The resin is preferably contained in an amount of 0.1 to 20% by mass, because the resin has a low decomposition temperature, causes little residue after firing, and hardly causes glass deterioration. As the resin, nitrocellulose, polyethylene glycol derivatives, polyethylene carbonate, acrylic esters (acrylic resins), and the like are preferably used.

Next, a paste is applied to the sealed portion between the first member including metal, ceramic, or glass and the second member including metal, ceramic, or glass using a coater such as a dispenser or a screen printer, dried, and heat-treated at 300 to 500 ℃. By this heat treatment, the glass powder is softened and fluidized, and the first and second members are sealed.

The glass composition and the sealing material of the present invention can be used for coating, filling, and the like, in addition to sealing applications.
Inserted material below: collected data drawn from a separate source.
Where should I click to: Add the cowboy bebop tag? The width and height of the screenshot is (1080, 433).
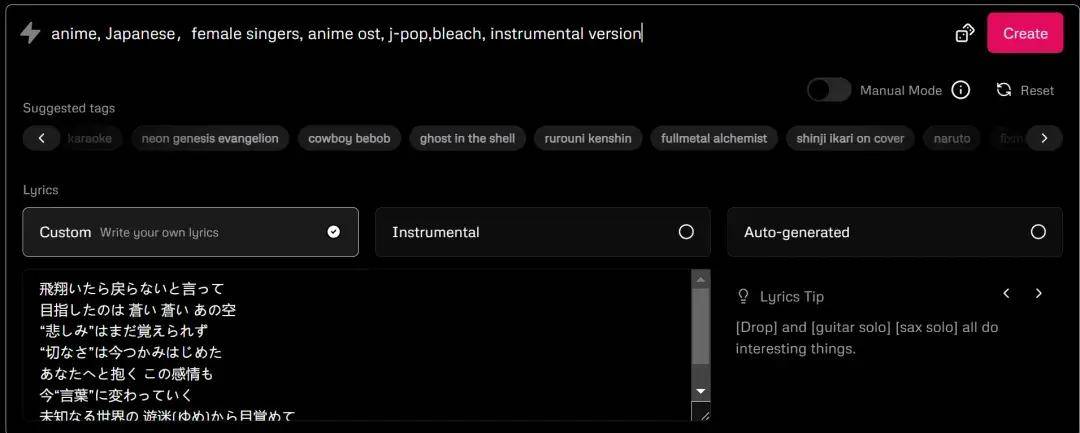349,138
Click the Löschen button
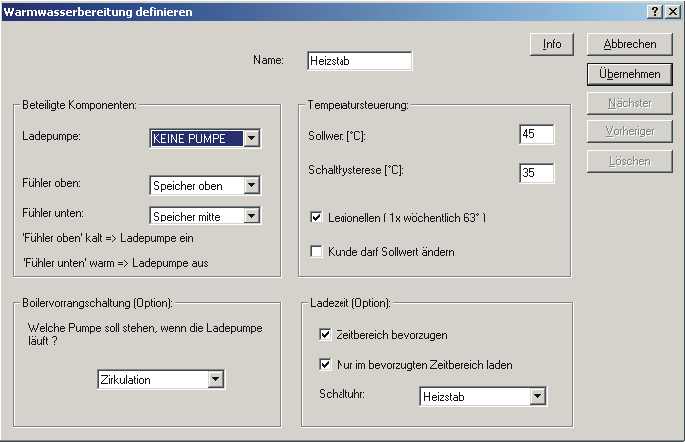685x442 pixels. point(629,161)
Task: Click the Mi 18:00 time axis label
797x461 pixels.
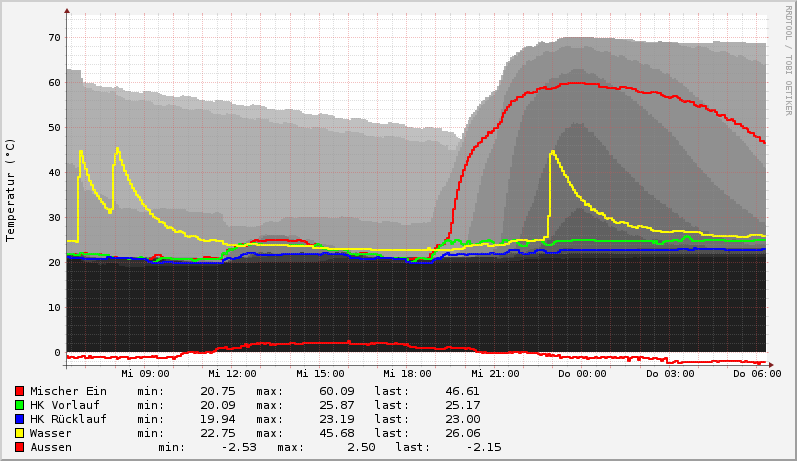Action: coord(407,373)
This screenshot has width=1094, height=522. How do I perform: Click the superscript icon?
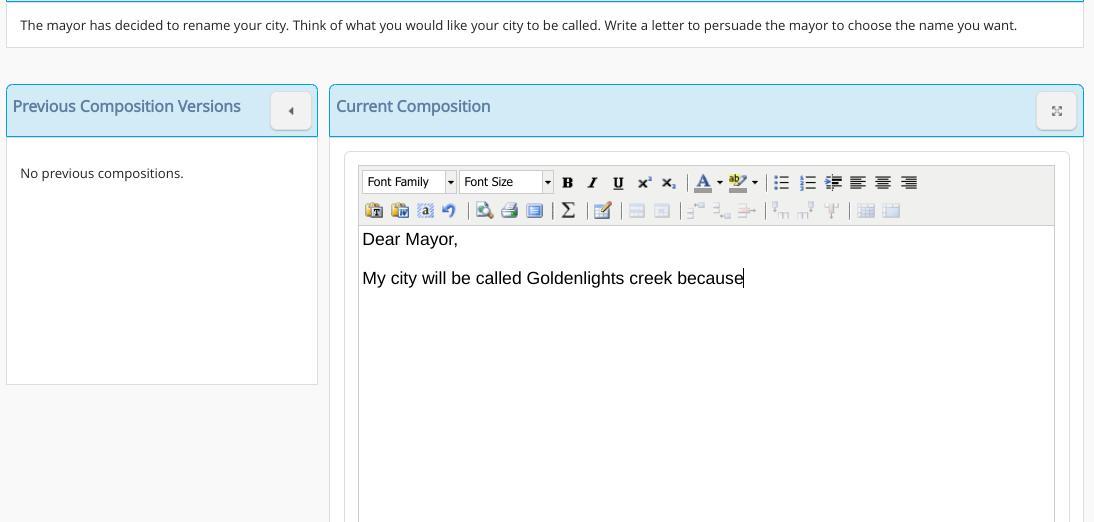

The paste may be used in a form other than paste, specifically, in the form of powder, circuit board, tablet, or the like.

Examples

The present invention is explained in detail based on examples. Tables 1 and 2 show examples of the present invention (sample Nos. 1 to 11) and comparative examples (sample Nos. 12 and 13).

[ Table 1]

[ Table 2]

First, glass raw materials such as various oxides and carbonates were mixed with the glass components shown in the table to prepare a glass batch, and then the glass blank was put into a platinum crucible and melted at 800 to 1000 ℃ for 1 to 2 hours. Next, a part of the molten glass was poured into a stainless steel mold as a sample for TMA (rod-in-mold thermal expansion coefficient measurement), and the other molten glass was formed into a film shape by a water-cooled roll. Samples for TMA were obtained by subjecting nos. 2, 8, 9 and 11, which did not contain the refractory filler, to a predetermined slow cooling treatment (annealing) after molding. Finally, the film-like glass was pulverized by a ball mill and passed through a sieve having a pore diameter of 75 μm to obtain an average particle diameter D₅₀About 10 μm glass powder.

Then, as shown in the table, the glass powder obtained and the refractory filler powder were mixed with the samples nos. 1,3 to 7, 10 and 12 in which the refractory filler was mixed, to obtain mixed powder.

Refractory filler powder using Zr₂WO₄(PO₄)₂(in the table, noteZWP), NbZr (PO)₄)₃(in the table, it is represented as NZP). The refractory filler powder has an average particle diameter D₅₀About 10 μm.

The obtained mixed powder was calcined at 430 ℃ for 10 minutes to obtain a sintered body. The obtained sintered body was used as a specimen for TMA.

The samples No.1 to 12 were evaluated for glass transition point, thermal expansion coefficient, softening point and fluidity.

A sample for TMA was measured by using a TMA apparatus for measuring the glass transition point and the thermal expansion coefficient (30 to 150 ℃).

The softening point was measured by a macro-type differential thermal analyzer. The measurement was carried out in the atmosphere at a temperature rise rate of 10 ℃ per minute from room temperature.

The fluidity was evaluated as follows. A5 g sample of the powder was put into a mold having a diameter of 20mm, press-molded, and then sintered at 430 ℃ for 10 minutes on a glass substrate. The flow diameter of the sintered body was 19mm or more, which was indicated by ". smallcircle", and the flow diameter of the sintered body was less than 19mm, which was indicated by ". times".

As is clear from the tables, samples Nos. 1 to 11 of examples of the present invention are excellent in fluidity. On the other hand, the sample No.12 of the comparative example excessively contained K₂O and thus devitrified upon sintering. Sample No.13 excessively contained K₂O, and MoO₃Is small and therefore is not vitrified.

Industrial applicability

The glass composition and the sealing material of the present invention are suitable for sealing a semiconductor integrated circuit, a crystal oscillator, a flat panel display device, a glass terminal for an LD, and an aluminum nitride substrate.